## GIVEN TASK
Starting at the line containing "Woodsei (40, 2027)" and ending at the line containing "Most Likes (89, 74)", repeat each record in full, adding 91 to both numbers of every coordinate answer. Reproduce only those lines.

:: INPUT DATA ::

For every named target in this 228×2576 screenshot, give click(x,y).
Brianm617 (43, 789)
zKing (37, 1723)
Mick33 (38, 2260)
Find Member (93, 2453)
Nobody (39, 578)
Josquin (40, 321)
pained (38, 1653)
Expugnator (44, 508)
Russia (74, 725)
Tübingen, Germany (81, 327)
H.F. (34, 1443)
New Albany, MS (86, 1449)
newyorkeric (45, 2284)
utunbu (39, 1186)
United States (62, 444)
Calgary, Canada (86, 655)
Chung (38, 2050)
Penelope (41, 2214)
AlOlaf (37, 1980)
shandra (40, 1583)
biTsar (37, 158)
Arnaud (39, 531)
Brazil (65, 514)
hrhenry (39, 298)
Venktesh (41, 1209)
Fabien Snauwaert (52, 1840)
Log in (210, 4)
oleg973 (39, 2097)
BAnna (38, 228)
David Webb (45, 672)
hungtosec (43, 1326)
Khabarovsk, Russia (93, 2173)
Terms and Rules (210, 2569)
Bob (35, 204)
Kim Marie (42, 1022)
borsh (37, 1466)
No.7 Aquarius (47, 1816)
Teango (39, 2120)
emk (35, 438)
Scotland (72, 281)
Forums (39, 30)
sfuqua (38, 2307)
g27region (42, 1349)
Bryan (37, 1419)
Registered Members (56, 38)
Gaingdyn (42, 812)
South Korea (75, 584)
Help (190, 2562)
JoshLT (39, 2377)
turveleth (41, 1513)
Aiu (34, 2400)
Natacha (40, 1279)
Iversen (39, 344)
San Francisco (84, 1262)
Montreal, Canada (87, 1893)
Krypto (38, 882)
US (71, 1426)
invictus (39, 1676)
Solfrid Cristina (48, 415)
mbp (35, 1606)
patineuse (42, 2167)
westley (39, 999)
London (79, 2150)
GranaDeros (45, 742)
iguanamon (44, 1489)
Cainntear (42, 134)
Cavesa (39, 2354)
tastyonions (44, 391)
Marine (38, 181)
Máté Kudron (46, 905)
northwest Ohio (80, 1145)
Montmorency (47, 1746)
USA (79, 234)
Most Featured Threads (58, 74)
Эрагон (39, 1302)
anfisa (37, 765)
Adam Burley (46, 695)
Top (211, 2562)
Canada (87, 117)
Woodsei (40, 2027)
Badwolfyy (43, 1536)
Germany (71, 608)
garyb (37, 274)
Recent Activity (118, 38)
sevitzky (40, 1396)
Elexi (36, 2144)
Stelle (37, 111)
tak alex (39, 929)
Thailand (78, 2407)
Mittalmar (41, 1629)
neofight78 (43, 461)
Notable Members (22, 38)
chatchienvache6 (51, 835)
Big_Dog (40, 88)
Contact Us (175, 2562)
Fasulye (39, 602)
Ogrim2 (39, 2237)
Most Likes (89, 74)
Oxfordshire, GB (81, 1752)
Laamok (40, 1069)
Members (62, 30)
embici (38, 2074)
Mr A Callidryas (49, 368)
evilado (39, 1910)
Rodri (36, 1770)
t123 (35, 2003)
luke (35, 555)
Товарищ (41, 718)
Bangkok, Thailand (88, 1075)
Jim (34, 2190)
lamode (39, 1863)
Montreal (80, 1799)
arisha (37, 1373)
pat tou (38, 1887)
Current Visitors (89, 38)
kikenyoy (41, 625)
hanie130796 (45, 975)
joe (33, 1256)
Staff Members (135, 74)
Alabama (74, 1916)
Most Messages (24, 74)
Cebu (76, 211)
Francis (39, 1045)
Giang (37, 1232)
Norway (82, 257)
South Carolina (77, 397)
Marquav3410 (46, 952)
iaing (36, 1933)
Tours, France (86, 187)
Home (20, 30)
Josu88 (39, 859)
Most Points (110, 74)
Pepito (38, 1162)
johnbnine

:::

## OUTPUT BELOW
Woodsei (131, 2118)
Badwolfyy (134, 1627)
Germany (162, 699)
garyb (128, 365)
Recent Activity (209, 129)
sevitzky (131, 1487)
Elexi (127, 2235)
Stelle (128, 202)
tak alex (130, 1020)
Thailand (169, 2498)
Mittalmar (132, 1720)
neofight78 (134, 552)
Notable Members (113, 129)
chatchienvache6 (142, 926)
Big_Dog (131, 179)
Contact Us (266, 2653)
Fasulye (130, 693)
Ogrim2 (130, 2328)
Most Likes (180, 165)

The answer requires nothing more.